Records excerpted from a collection:
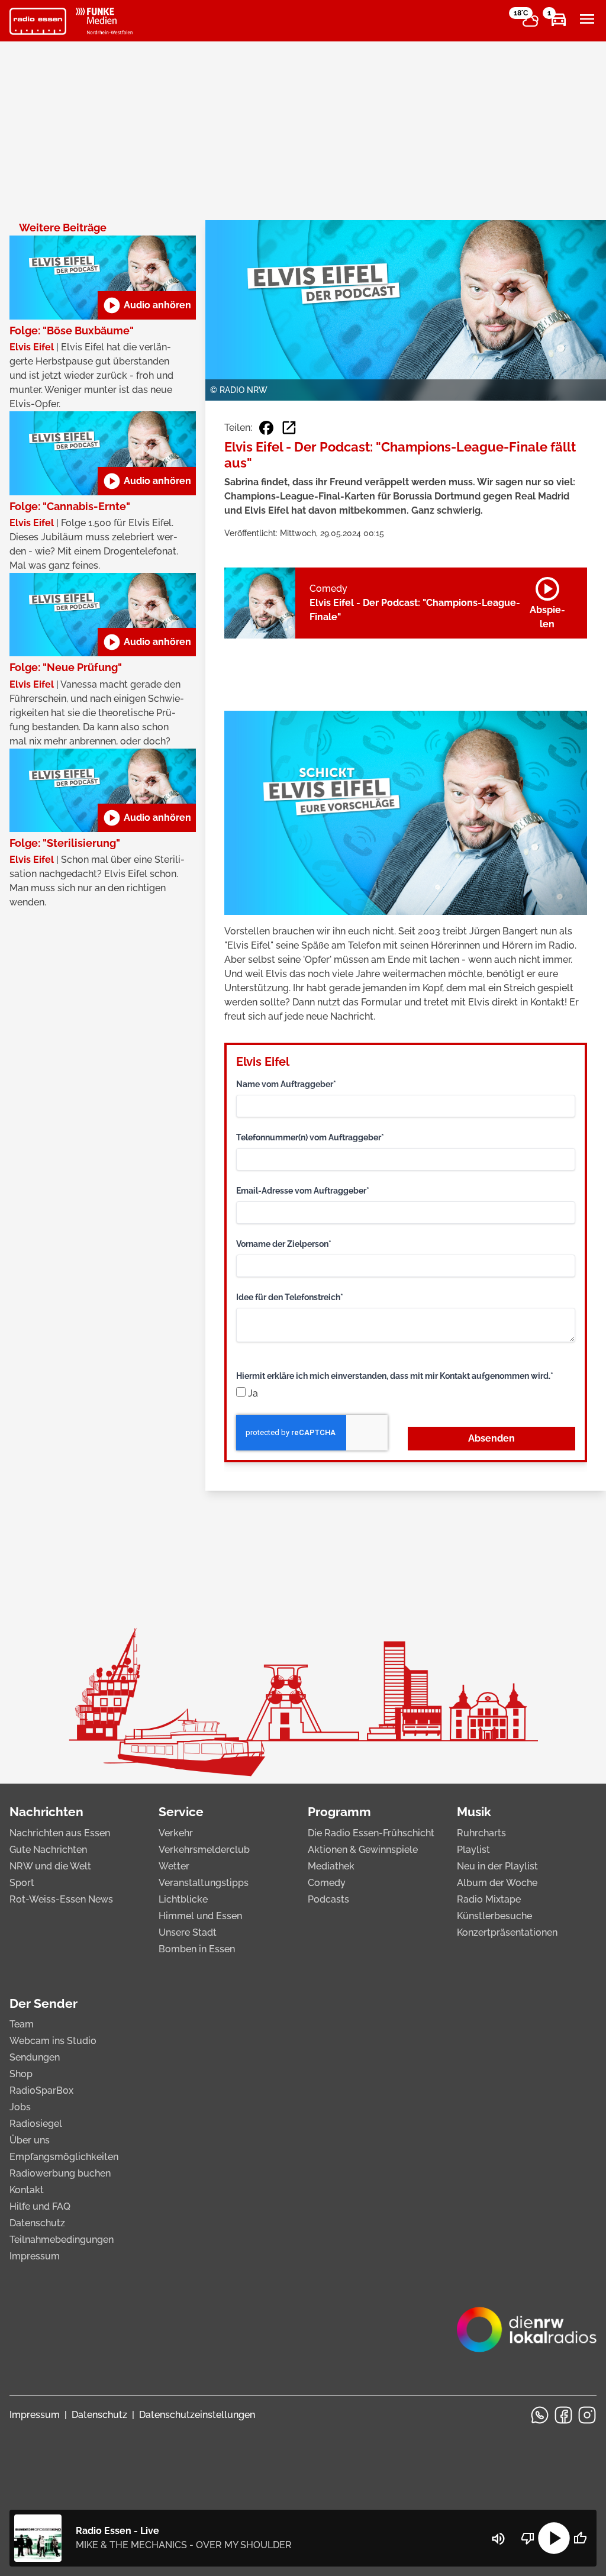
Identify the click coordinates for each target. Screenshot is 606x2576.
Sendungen (34, 2057)
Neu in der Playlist (497, 1866)
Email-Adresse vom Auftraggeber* (302, 1190)
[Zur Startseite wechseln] (37, 21)
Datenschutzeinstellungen (197, 2414)
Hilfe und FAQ (39, 2206)
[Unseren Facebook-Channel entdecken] (563, 2415)
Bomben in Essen (197, 1949)
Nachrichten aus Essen (59, 1833)
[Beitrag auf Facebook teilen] (266, 428)
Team (21, 2024)
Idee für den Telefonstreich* (289, 1297)
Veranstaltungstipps (204, 1882)
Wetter (174, 1866)
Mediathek (331, 1866)
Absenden (491, 1438)
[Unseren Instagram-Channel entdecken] (587, 2415)
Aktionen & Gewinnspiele (363, 1849)
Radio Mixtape (489, 1899)
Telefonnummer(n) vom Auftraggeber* (310, 1137)
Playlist (473, 1849)
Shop (21, 2074)
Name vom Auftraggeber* (286, 1084)
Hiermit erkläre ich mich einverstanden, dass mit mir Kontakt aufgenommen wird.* (394, 1376)
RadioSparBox (41, 2090)
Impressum (34, 2256)
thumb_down (528, 2538)
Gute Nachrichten (48, 1849)
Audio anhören (146, 305)
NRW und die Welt (50, 1866)
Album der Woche (497, 1882)
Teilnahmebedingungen (61, 2239)
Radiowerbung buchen (60, 2173)
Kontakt (26, 2189)
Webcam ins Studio (52, 2040)
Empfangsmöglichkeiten (63, 2156)
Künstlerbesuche (494, 1915)
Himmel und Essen (200, 1915)
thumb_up (580, 2538)
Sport (21, 1882)
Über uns (29, 2140)
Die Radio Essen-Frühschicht (371, 1833)
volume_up (498, 2538)
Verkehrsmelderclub (204, 1849)
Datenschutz (37, 2223)
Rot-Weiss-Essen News (61, 1899)
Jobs (20, 2107)
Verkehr (176, 1833)
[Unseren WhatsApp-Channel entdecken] (539, 2415)
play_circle (554, 2538)
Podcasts (328, 1899)
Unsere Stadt (188, 1932)
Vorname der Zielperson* (283, 1244)
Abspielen (547, 601)
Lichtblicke (183, 1899)
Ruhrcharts (481, 1833)
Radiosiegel (35, 2123)
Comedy (327, 1882)
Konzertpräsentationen (507, 1932)
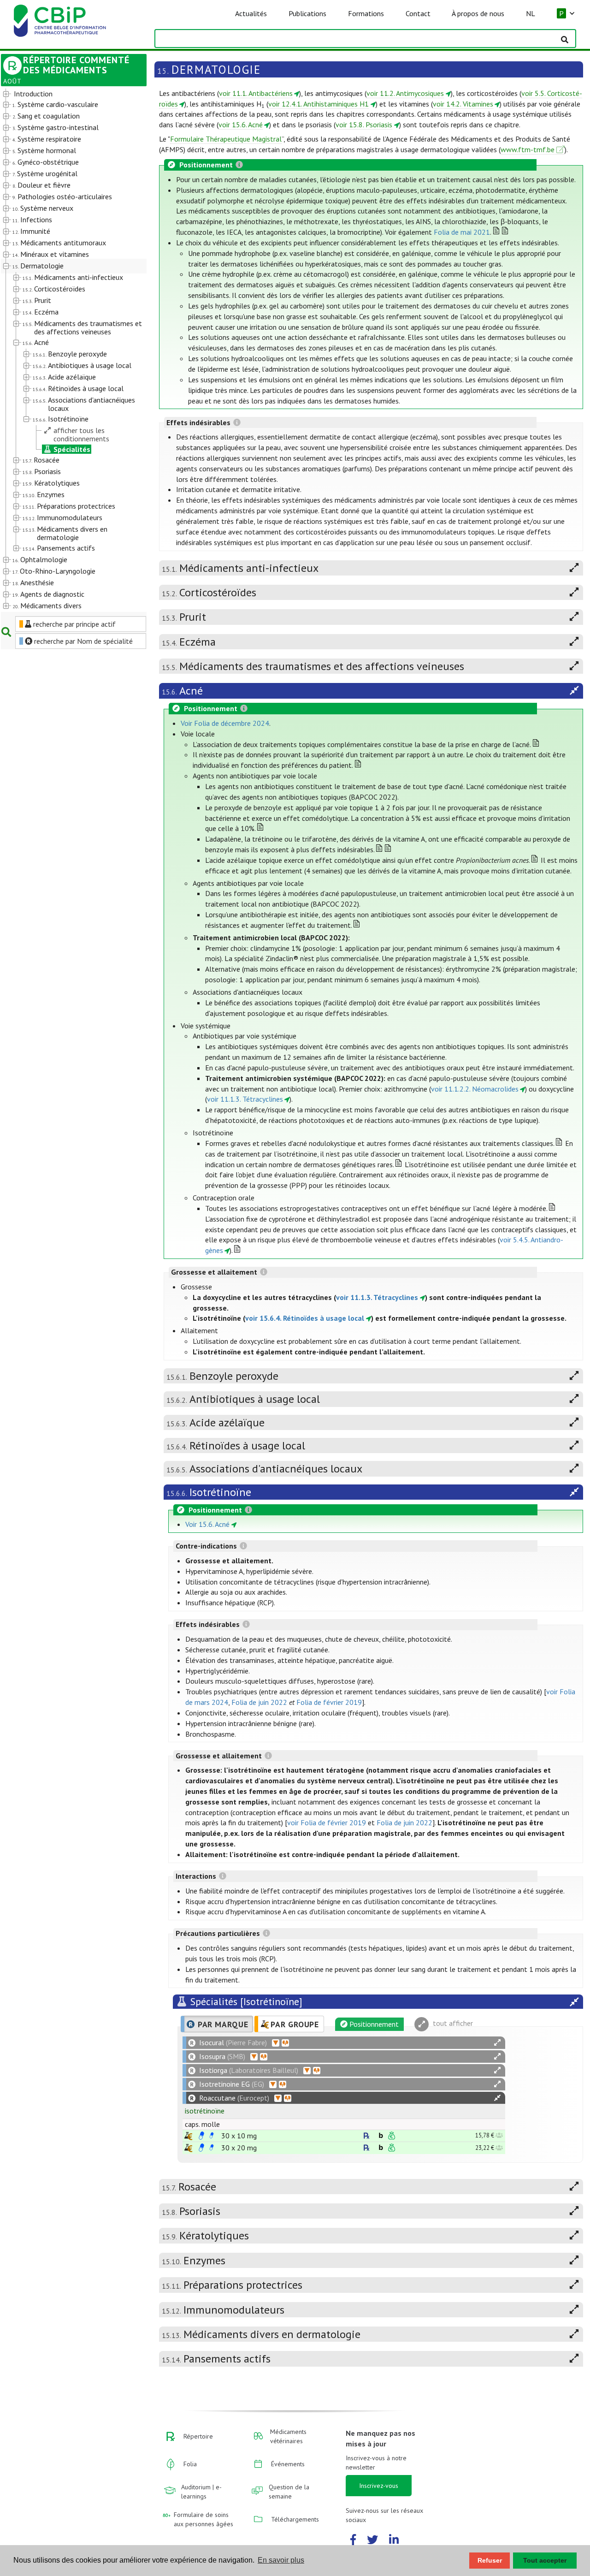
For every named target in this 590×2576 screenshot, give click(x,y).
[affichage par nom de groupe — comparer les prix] (188, 2136)
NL (530, 13)
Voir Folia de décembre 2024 (225, 723)
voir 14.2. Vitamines (463, 103)
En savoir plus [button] (281, 2560)
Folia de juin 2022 (259, 1702)
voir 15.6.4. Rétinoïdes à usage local (304, 1318)
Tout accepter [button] (544, 2560)
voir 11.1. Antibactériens (256, 93)
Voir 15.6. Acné (207, 1524)
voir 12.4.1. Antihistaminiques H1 (318, 103)
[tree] (68, 350)
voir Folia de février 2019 (326, 1822)
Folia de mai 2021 (462, 232)
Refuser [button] (490, 2560)
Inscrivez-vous (378, 2485)
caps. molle (202, 2124)
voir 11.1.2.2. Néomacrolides (475, 1088)
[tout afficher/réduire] (497, 2042)
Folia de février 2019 (329, 1702)
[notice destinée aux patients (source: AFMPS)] (211, 2136)
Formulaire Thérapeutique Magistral (226, 138)
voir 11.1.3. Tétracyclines (245, 1099)
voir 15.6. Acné (240, 124)
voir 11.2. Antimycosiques (405, 93)
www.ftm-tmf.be (528, 149)
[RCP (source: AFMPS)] (201, 2136)
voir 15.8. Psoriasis (364, 124)
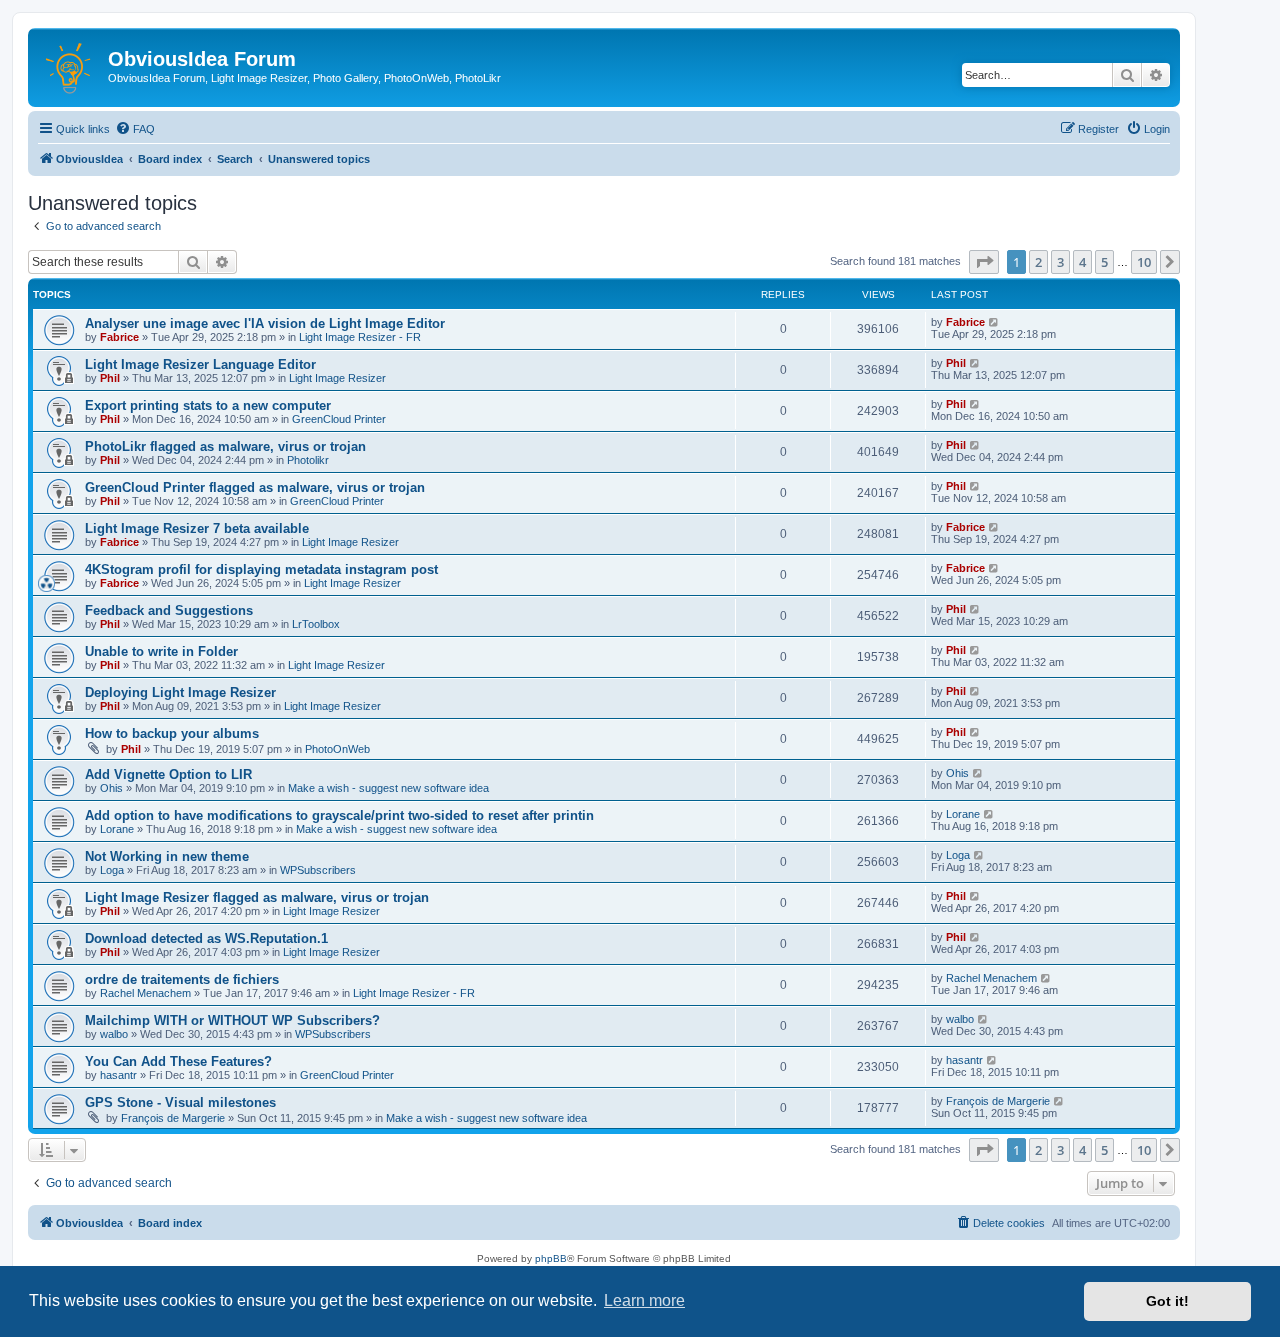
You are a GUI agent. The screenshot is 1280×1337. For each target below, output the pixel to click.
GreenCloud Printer (339, 419)
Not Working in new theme (167, 856)
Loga (112, 870)
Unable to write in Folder (161, 651)
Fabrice (119, 337)
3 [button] (1060, 262)
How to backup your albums (172, 733)
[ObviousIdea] (70, 65)
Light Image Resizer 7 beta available (197, 528)
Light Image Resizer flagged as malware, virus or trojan (257, 897)
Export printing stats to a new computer (208, 405)
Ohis (111, 788)
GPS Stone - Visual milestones (180, 1102)
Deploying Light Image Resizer (180, 692)
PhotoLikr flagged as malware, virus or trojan (225, 446)
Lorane (117, 829)
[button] (984, 262)
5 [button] (1104, 262)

WHAT THE TASK ASKS: What you give back should be only the lines of the records above, starting at the line with "Aktionen & Gewinnspiele (363, 1849)" and ending at the line with "[Unseren WhatsApp-Channel entdecken]", restated word for word.

PROBLEM SOLUTION:
Aktionen & Gewinnspiele (363, 1849)
Radio Mixtape (489, 1899)
Telefonnummer(n) vom Auftraggeber* (310, 1137)
Playlist (473, 1849)
Shop (21, 2074)
Name vom Auftraggeber* (286, 1084)
Hiermit erkläre ich mich einverstanden, dass mit mir Kontakt aufgenommen wird.* (394, 1376)
RadioSparBox (41, 2090)
Impressum (34, 2256)
thumb_down (528, 2538)
Gute Nachrichten (48, 1849)
Audio anhören (146, 305)
NRW und die Welt (50, 1866)
Album der Woche (497, 1882)
Teilnahmebedingungen (61, 2239)
Radiowerbung buchen (60, 2173)
Kontakt (26, 2189)
Webcam ins Studio (52, 2040)
Empfangsmöglichkeiten (63, 2156)
Künstlerbesuche (494, 1915)
Himmel und Essen (200, 1915)
thumb_up (580, 2538)
Sport (21, 1882)
Über uns (29, 2140)
Die Radio Essen-Frühschicht (371, 1833)
volume_up (498, 2538)
Verkehrsmelderclub (204, 1849)
Datenschutz (37, 2223)
Rot-Weiss-Essen News (61, 1899)
Jobs (20, 2107)
Verkehr (176, 1833)
[Unseren WhatsApp-Channel entdecken] (539, 2415)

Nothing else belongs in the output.